Photo by Helen Brooks
It is the sense of isolation and separateness of the Blencathra landscape, beyond the frontier with the rest of England, which is both endearing and attractive. Some visitors and local inhabitants feel entitled to protect it as it has always appeared. I used to think that a good trip to the Lakeland fells was one when I met nobody – when I had a mountain to myself. After I began to meet some of the farmers and shepherds any sense of entitlement in me gave way to one of curiosity about their part in the seasonal cycle of mountain life. Climb Blencathra in summer and you will see sheep lazily grazing the emerald green slopes and swallows dashing over the trickling streams. Ascend Sharpe Edge and then the side of Foule Crag in sub-zero February temperatures, with snow and ice under foot (as I did when Barrie, a friend, said “you just saved my life”), and you might just forget that shepherds make their living here.

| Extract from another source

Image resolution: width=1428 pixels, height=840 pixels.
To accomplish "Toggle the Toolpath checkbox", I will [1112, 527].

A recent addition to the substantial literature of the Lakes is worth reading. James Rebanks’ The Shepherd’s Life provides the testimony of a fourth generation hill farmer who, with validity, challenges ‘outcomers’ whose wish for “the future of our landscape would be tourism and wildlife and trees and wilding”. Maybe AW was right back in 1962 when he wrote “roads into Lakeland are being widened, straightened and enlarged to improve access for visitors, commerce and faster traffic.” He argued that Lakeland should be left “as we found it, as a haven of refuge and rest in a world going mad…as a precious museum piece.”

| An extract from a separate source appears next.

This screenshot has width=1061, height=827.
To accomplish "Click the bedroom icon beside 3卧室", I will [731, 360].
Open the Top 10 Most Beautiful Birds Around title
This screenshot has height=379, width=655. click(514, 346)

I would loathe the idea of Blencathra – or any mountain – being frozen as an antiquity. It withstood proudly the Celts and it just about commands walkers today. It certainly has had the awe of all the Rebanks, and Terry Abrahams in his new film The Life of a Mountain. For me farmers, tourists, painters, poets and sheep can co-exist, so long as self drive cars, lorries and the military are held at bay, no nearer than the M6.

Hill farmers struggle to make a living, putting the farms, the people, the way of life and their custodianship of the fells I love at risk. The Lowther estate still owns the fell. It owes James Rebanks’ descendants and my fell-walking grandchildren by not gambling with the future of a living, vibrant, working giant of a mountain. All with a love for Blencathra and the fells must listen to each other’s viewpoint (as a contributor to Abrahams’ film says “no we don’t have Wi-FI, talk to each other”) and ensure this unmodified landscape is sustained.


Photo by David Hall

If you would like to share your thoughts on the landscapes and ideas discussed in this blog please record them in the Comments section.

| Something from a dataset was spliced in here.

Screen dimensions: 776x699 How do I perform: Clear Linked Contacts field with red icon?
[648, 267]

Books by all the authors referenced above can be bought at: https://bookshop.blackwell.co.uk

Wild Cumbria, W.R. Mitchell.  Robert Hale 1978
The Collected Works of John Stuart Mill. Liberty Fund Inc. 2006
A Pictorial Guide to the Lakeland Fells: Book 5 The Northern Fells, A. Wainwright. Westmoreland Gazette 1962
Recollections of the Lake Poets, Thomas de Quincey. Penguin 1970
The Shepherd's Life, James Rebanks. Allen Lane 2015
Blencathra: Portrait of a Mountain, Ronald Turnbull. Frances Lincoln 2010




1 comment:

  1. Love the sense of the mountain as a liminal place, not only geographically as a frontier barrier but also chronologically - its unchanging state linking the present with the past. Urien's kingdom of Rheged might be 1400 years ago in time, but its fells are still right there to appreciate as he and the poet Taliesin must have done, and, as you mention, so many poets since.